Operational Gains and Cost Cuts
Operationally, seven of 10 internal plants increased output year over year in the quarter, pointing to better execution and utilization. Unallocated central overheads fell by nearly $2 million, with ongoing cost savings and restructuring efforts aimed at further efficiency gains.
Headline Sales Hit by Divestitures
On a reported basis, net sales declined 3.9% to $408.9 million, down $16.5 million from the prior year. The fall was largely driven by the divestitures of Green Giant U.S. frozen, Le Sueur U.S. and Don Pepino, masking the improvement seen in the continuing base business.
GAAP Net Loss Tied to One-Time Charges
B&G posted a GAAP net loss of $32.5 million, or $0.41 per diluted share, versus a small profit a year ago. The swing was driven mainly by a $36.3 million noncash loss on asset sales plus $5.8 million of additional noncash disposals, impairments and transaction-related costs.
Margins Squeezed at Gross Profit Level
Gross profit fell to $79.9 million, or 19.5% of net sales, from $90.1 million and 21.2% a year earlier. On an adjusted basis, gross profit slipped to $84.6 million and 20.7% of net sales, reflecting cost pressures and the mix impact of divested businesses.
Meals and Specialty Segments Under Strain
In the Meals segment, adjusted EBITDA declined by about $5 million despite a 0.9% rise in net sales, indicating weaker profitability. The Specialty segment fared worse, with adjusted EBITDA down $7.4 million, hurt by higher raw material and manufacturing costs, tariffs and the Don Pepino sale.
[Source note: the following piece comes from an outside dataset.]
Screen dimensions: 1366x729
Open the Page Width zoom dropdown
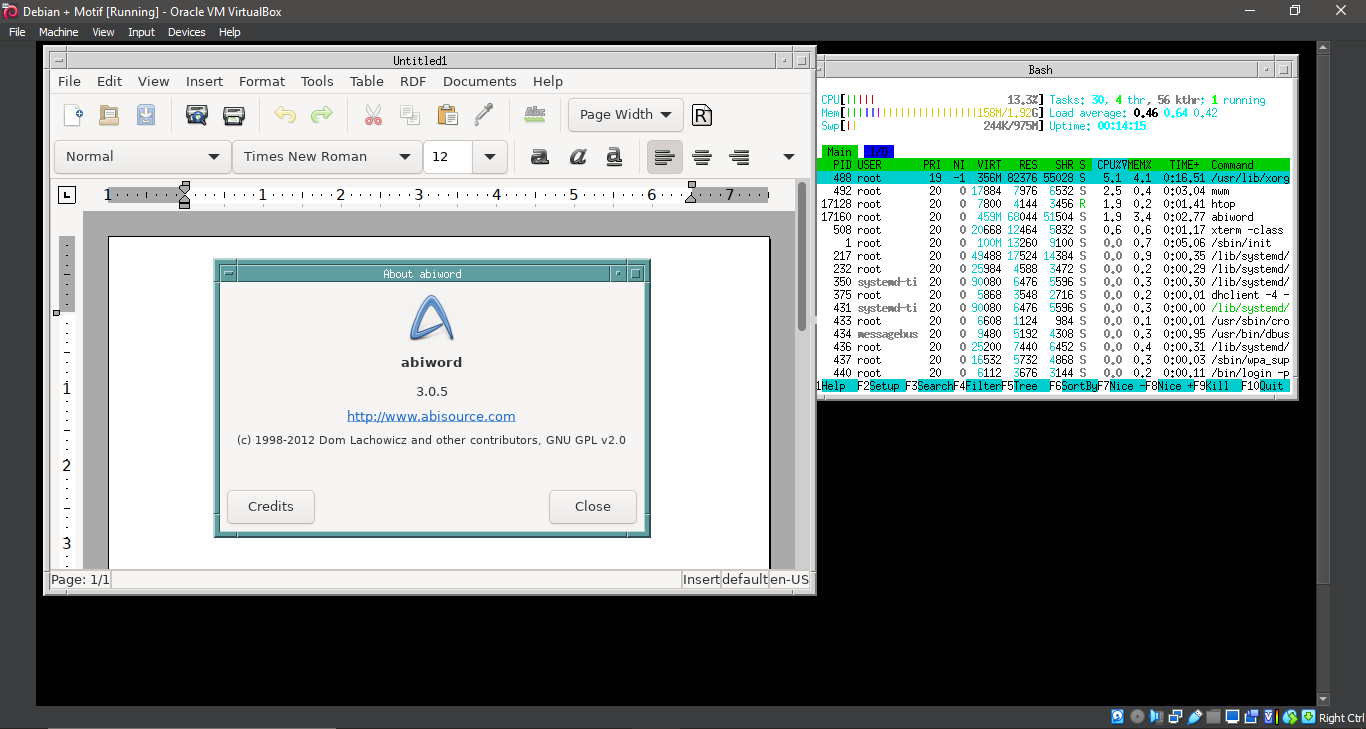[x=625, y=115]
Input and Energy Costs Pose Ongoing Risk
Management highlighted elevated oil and soybean oil prices, with soybean oil around $0.70 per pound, as a key headwind, along with higher transport and logistics costs. If these pressures persist, the company signaled potential further pricing actions to protect margins.
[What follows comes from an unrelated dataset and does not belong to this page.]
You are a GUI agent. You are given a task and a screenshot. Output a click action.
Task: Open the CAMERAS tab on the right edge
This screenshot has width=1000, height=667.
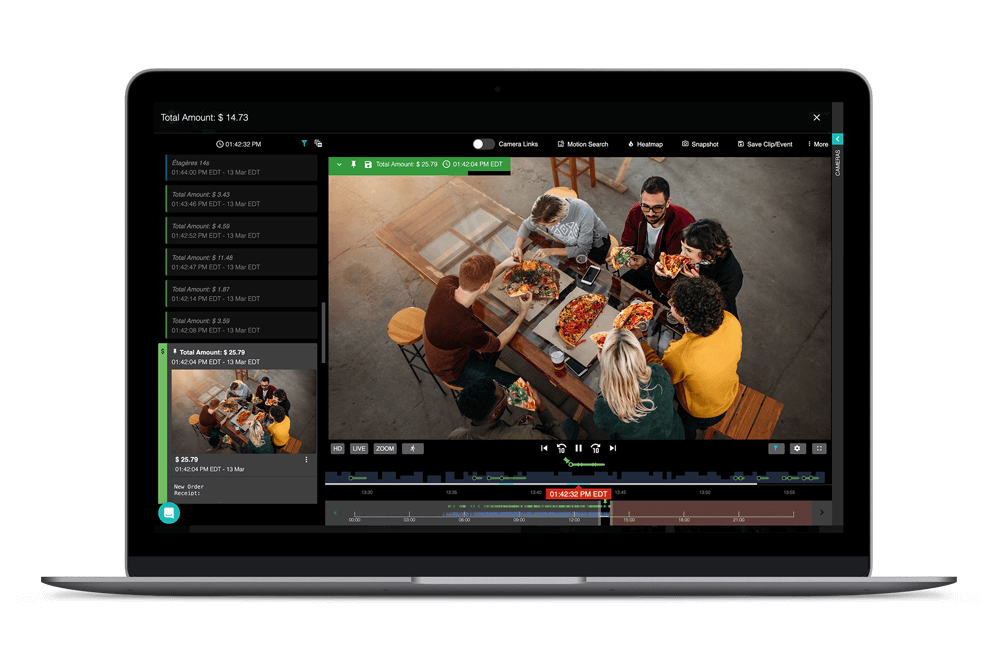click(837, 163)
Dividend Cut Frees Cash but Hurts Income Investors
The board approved a 50% reduction in the quarterly dividend to $0.095 per share, or $0.38 annually, starting in late July. While the move is expected to free about $30 million per year for debt reduction and strategic use, it represents a clear negative for shareholders focused on income.
Higher SG&A Burden from Deal Activity
Selling, general and administrative expenses rose 2.2% to $50.2 million, increasing to 12.3% of net sales from 11.6%. The uptick was driven mainly by $6.4 million of acquisition, divestiture and nonrecurring costs, partly offset by ongoing savings in general and administrative and warehousing expenses.
Forward Guidance Balances Growth and Deleveraging
Looking ahead, B&G expects modest improvement in base business sales but sees trends flat to slightly down for the rest of the year, reflecting a cautious demand outlook. The guidance assumes one fewer week of operations versus last year, continued cost inflation monitoring, interest expense of roughly $152.5 million to $157.5 million and capital spending toward the low end of a $30 million to $35 million range, while targeting leverage near or below six times and prioritizing debt paydown supported by the dividend cut.
B&G Foods’ call outlined a company in transition, trading headline earnings and income appeal for a tighter portfolio and a more sustainable balance sheet. For investors, the key takeaway is that underlying brands and margins show resilience, but near-term returns are being sacrificed to manage debt, navigate cost inflation and complete the strategic reshaping of the business.